TASK REQUIREMENTS - Return the records unchanged, beginning at the line that contains "The image size is (1568, 724)." and continuing through the end of the records.

################

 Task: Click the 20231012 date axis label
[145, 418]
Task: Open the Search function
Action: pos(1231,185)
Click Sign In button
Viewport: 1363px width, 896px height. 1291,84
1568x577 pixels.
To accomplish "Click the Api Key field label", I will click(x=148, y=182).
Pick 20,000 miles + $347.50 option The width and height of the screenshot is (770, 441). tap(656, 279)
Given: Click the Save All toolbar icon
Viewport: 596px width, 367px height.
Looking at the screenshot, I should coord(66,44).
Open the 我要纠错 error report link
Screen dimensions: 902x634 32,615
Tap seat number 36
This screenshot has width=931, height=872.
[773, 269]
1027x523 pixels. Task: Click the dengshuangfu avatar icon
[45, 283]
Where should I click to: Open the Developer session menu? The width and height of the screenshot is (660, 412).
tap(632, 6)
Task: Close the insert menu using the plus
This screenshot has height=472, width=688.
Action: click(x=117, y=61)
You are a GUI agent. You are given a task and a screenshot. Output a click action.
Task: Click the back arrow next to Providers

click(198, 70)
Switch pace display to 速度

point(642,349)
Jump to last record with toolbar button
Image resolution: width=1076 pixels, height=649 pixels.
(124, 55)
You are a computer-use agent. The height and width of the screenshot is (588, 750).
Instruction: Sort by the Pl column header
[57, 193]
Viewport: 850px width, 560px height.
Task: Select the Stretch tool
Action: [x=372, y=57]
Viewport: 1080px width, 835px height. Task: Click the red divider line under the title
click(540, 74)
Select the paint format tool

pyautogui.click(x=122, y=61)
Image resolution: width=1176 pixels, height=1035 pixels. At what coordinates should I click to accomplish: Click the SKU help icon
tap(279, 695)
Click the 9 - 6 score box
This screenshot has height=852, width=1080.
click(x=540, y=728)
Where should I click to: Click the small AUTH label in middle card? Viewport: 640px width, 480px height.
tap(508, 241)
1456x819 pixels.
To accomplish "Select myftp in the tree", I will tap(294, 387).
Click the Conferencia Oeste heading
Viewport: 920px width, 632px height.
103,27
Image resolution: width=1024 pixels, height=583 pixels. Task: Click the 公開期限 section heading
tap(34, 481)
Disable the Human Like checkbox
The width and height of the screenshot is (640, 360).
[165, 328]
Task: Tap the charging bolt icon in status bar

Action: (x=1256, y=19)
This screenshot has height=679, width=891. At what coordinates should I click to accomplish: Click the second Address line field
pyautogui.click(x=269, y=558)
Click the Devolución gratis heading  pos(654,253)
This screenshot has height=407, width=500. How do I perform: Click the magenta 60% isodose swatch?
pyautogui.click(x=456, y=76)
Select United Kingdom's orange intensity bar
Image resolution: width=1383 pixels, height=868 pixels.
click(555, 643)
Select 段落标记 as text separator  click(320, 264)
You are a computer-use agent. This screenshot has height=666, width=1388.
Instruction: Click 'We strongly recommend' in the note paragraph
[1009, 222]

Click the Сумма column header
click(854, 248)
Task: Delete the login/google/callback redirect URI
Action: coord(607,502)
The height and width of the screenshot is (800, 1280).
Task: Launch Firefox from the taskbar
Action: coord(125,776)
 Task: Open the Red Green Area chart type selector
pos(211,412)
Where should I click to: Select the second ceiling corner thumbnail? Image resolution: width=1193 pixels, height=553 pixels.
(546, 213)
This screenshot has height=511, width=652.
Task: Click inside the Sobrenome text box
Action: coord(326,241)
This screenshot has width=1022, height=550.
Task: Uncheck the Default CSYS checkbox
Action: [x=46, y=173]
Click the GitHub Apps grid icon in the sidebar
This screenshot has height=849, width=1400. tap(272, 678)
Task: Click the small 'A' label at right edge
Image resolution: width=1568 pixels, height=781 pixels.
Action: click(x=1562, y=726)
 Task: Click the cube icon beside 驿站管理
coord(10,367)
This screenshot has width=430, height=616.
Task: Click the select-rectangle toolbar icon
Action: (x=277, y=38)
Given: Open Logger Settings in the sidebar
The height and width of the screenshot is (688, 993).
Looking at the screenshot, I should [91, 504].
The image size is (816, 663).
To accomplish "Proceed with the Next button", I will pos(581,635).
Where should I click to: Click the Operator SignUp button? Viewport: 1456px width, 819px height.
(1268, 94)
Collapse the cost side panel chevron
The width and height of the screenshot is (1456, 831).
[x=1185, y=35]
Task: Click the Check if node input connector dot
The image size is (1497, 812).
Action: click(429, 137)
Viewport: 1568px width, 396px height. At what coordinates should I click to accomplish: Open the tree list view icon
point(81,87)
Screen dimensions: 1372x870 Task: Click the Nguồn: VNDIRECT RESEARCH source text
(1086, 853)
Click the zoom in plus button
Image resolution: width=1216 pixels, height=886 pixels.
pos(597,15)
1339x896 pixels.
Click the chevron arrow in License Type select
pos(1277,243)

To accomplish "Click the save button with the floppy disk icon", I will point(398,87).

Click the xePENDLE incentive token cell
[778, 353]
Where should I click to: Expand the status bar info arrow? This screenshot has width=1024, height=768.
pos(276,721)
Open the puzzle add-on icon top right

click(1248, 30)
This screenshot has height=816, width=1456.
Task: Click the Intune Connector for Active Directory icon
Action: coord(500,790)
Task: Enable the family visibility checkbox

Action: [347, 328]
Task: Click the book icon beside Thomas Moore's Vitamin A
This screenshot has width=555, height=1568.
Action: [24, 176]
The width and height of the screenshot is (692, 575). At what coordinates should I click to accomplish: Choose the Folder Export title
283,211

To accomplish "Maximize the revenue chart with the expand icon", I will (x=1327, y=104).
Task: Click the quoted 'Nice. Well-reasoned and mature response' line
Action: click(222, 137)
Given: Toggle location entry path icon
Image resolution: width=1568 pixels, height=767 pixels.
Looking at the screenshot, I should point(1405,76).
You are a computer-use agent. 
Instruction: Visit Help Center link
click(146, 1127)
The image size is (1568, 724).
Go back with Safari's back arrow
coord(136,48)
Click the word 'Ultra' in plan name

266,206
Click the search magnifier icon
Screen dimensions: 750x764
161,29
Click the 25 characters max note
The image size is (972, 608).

################

ANSWER TO THE TASK -
The image size is (1568, 724).
Go back with Safari's back arrow
coord(136,48)
Click the word 'Ultra' in plan name

266,206
Click the search magnifier icon
Screen dimensions: 750x764
161,29
Click the 25 characters max note
The image size is (972, 608).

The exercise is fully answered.